UN Relief and Works Agency staff in Gaza hold one-day strike over unmet demands

Staff working for the UN Relief and Works Agency (UNRWA) in Gaza held a one-day strike Sunday. It led to the closure of health clinics and schools, and rubbish went uncollected.

The UNRWA workers have been involved in ongoing action since November over a series of demands. UNRWA claims to be suffering budget shortages as a result of a lack of donations. Some demands were met, like the appointment of additional teachers, but other issues are outstanding, such as sanitation workers not being given employment contracts in spite of working for the organisation for 12 years.

Further protests in Israel following Netanyahu speech

Protests took place in Tel Aviv on Monday night, following an earlier televised speech by Israel’s Prime Minister Benjamin Netanyahu. The protest led to the closure of the Ayalon Highway and some arrests. In his speech, Netanyahu blamed recent terrorist attacks on the ongoing protest movement against his far-right coalition government’s judicial reform plans.

Africa

Auto workers at Tenneco South Africa strike against wage cuts and sackings

Auto workers at Tenneco South Africa in Gqeberha took strike action last week, against threatened wage cuts of 50 percent and for the reinstatement of 100 workers who have received termination letters.

The National Union of Metalworkers of South Africa members earn R114 a day, and management wants to cut this to the lowest-paid rate of R67. The workers have been fighting for equal rates.

The union said the strike is indefinite until the demands are met.

COVID-19 support staff in Gauteng, South Africa protest for permanent contracts

Nurses and other health workers in Gauteng, South Africa, whose contracts ended last month, carried out several protests last week outside hospitals and interrupted a Medical Executive Committee meeting in Mamelodi. The workers were employed during the pandemic as COVID-19 support staff.

The health workers are demanding permanent contracts, as opposed to the temporary works programme being offered.

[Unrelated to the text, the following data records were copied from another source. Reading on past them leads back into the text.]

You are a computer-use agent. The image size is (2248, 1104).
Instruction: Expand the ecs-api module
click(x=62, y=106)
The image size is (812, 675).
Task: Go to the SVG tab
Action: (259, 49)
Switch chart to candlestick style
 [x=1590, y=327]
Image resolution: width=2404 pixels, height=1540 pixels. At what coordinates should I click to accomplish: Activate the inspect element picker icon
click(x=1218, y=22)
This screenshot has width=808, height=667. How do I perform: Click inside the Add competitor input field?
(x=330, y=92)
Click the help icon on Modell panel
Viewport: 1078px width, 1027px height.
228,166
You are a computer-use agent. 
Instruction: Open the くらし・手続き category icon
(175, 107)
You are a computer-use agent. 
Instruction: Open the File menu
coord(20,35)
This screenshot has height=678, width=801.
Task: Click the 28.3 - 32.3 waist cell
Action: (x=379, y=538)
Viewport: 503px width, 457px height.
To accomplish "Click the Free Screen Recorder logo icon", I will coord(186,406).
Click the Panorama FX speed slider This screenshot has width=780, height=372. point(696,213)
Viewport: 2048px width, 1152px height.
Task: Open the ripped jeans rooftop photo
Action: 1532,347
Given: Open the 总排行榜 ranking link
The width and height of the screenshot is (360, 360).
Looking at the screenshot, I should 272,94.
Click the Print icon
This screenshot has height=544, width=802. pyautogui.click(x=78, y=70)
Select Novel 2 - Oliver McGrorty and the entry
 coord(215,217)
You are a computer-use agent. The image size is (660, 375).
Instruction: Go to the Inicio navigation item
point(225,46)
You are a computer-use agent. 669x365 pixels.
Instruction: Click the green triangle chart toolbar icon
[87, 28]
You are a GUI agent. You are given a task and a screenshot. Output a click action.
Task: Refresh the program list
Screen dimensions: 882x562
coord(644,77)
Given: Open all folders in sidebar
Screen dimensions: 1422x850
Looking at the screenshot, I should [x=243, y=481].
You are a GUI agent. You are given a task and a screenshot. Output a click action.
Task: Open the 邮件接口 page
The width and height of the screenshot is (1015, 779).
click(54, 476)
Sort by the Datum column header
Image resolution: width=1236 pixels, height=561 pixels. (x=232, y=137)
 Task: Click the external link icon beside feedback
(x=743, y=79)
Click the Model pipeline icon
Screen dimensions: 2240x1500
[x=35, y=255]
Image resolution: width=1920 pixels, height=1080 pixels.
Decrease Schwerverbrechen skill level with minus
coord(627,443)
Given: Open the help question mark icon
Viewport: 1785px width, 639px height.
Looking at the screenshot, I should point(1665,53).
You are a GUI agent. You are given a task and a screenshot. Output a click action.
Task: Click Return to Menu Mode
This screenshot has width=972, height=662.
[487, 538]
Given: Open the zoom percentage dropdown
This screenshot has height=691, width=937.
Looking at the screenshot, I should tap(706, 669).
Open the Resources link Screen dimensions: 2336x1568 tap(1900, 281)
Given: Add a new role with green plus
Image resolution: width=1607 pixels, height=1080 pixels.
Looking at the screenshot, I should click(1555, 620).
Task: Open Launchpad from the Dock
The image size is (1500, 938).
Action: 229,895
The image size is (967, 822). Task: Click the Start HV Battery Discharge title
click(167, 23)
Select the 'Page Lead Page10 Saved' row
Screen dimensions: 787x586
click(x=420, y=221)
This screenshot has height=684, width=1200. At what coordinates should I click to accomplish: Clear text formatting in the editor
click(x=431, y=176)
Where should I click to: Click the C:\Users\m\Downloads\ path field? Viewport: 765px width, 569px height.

Strike by housing workers in Namibia ends with union sellout

A lengthy strike for better working conditions by employees of the National Housing Enterprise in Namibia ended on April 11, with the union agreeing a one-off payment.

Workers now face deductions from their pay for the next eight months due to implementation of the “no work, no pay” agreement accepted by the Public Service Union of Namibia (PSUN). The PSUN also agreed there would be an orderly return to work with no disruption.